What is needed is every line from the one holding "Screen dimensions: 847x577" to the last line of the data below, printed exactly and without pictures.

* **Task input**

•••••

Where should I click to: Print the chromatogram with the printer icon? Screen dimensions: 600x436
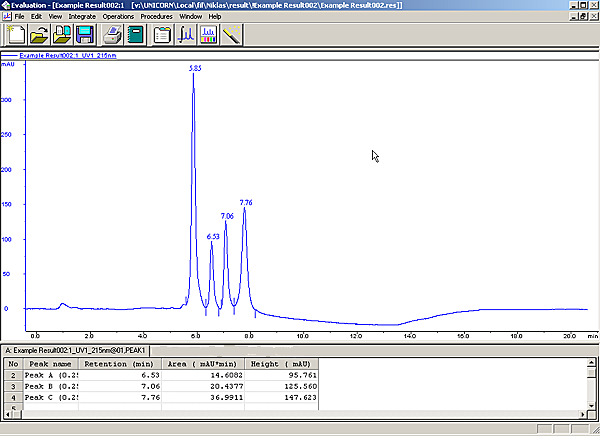pos(113,35)
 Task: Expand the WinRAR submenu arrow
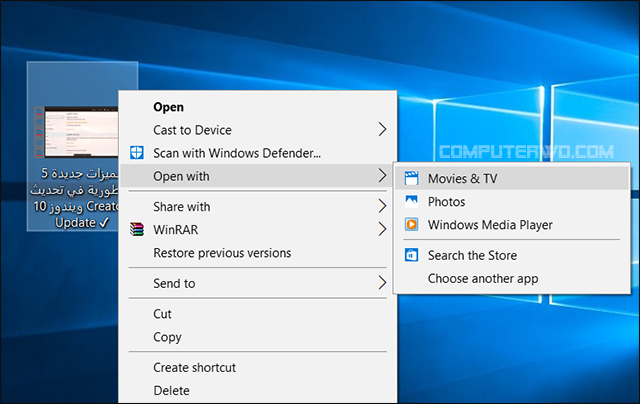(x=382, y=230)
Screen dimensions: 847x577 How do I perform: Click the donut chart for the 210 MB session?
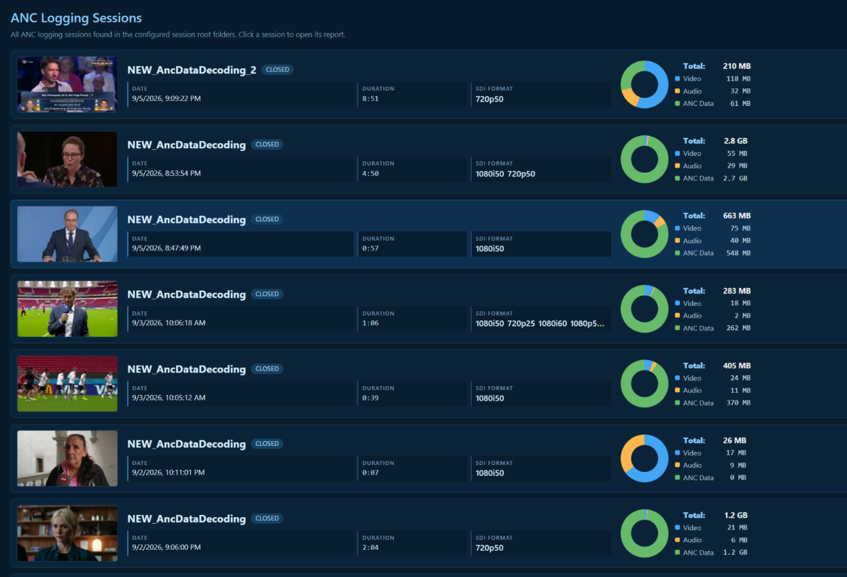coord(644,84)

•••••

* **Your solution**
Screen dimensions: 847x577 How do I perform: Click the donut chart for the 210 MB session?
coord(644,84)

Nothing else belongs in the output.